ES細胞・iPS細胞の3D培養による未分化維持や分化誘導促進

【論文情報】
Three-dimensional system enabling the maintenance and directed differentiation of pluripotent stem cells under defined conditions.
Zujur D, Kanke K, Lichtler AC, Hojo H, Chung UI, Ohba S.
Sci Adv. 2017 May 12;3(5):e1602875. PMID: 28508073

【概要】
三次元培養（3D培養）は、従来の平面培養と比べてより生理的条件に近く、細胞培養と生体組織のギャップをつなぐ有望な代替法になってきています。

平面培養と3D培養では、細胞間あるいは細胞と細胞外マトリックスとの相互作用が根本的に異なると認識されており、その違いが細胞の挙動を制御する分子パスウェイを変化させ、表現系や機能のような明確な生物学的事象として現れます。

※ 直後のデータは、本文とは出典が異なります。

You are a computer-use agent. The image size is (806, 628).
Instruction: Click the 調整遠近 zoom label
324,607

ところで、筆者らは多能性幹細胞の骨芽細胞への分化のため、4つの低分子化合物を用いた無血清かつフィーダーフリーでの段階的な分化誘導プロトコルを報告済みです。

しかし、同手法は従来の平面培養で確立されたものであったため、適切な3D培養の条件を検討することにより、マウス多能性幹細胞の未分化状態維持およびその後の骨芽細胞の分化を促進させると筆者らは考えました。

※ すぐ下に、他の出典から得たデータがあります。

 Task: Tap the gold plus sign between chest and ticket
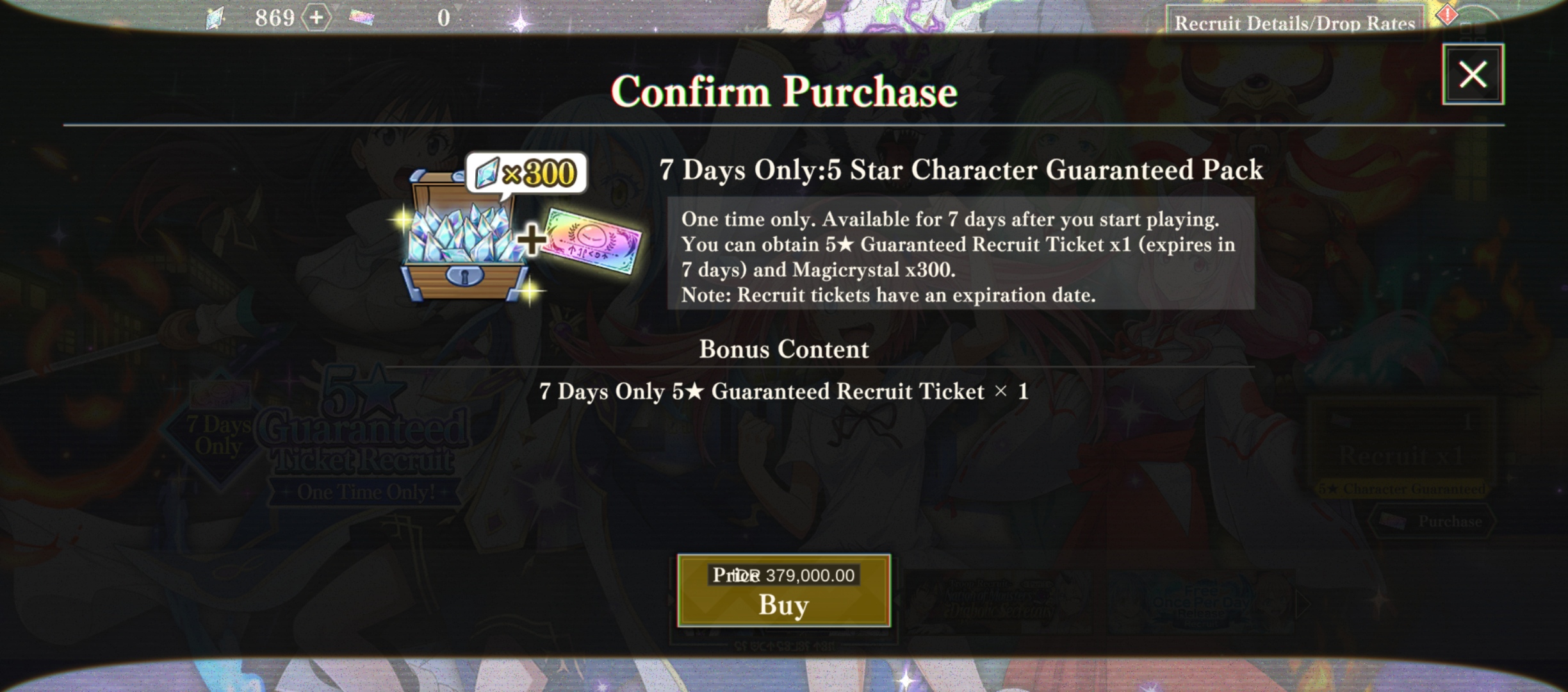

筆者らはまず、培地中に2種類の低分子阻害剤およびLeukemia inhibitor factor（2iLIF）添加群と未添加群を用意し、マウスES細胞を平面培養した場合とコラーゲンスポンジ マイティーに播種して3D培養した場合とをそれぞれ比較しました。

その結果、2iLIF添加群では未分化マーカーのPou5f1やSox2の発現量はいずれの培養方法でも同程度でしたが、Nanogに関しては3D培養での発現量が高いことが認められました。

加えて、2iLIF未添加群では平面培養されたES細胞では未分化マーカーの発現量が減少したのに対し、3D培養されたES細胞では2iLIF添加群と同程度の発現量を維持可能であることがわかりました。

次いで、上述の骨分化誘導プロトコルをES細胞の3D培養と組み合わせたところ、培養19～26日目にかけて骨細胞のマーカーであるDmp1およびSostの高発現が認められました。

さらに、同分化誘導プロトコルと3D培養をマウスiPS細胞の骨分化誘導に応用したところ、ES細胞と類似の結果が得られることから、3D培養が多能性幹細胞の未分化維持や分化誘導に有用であることが示唆されました。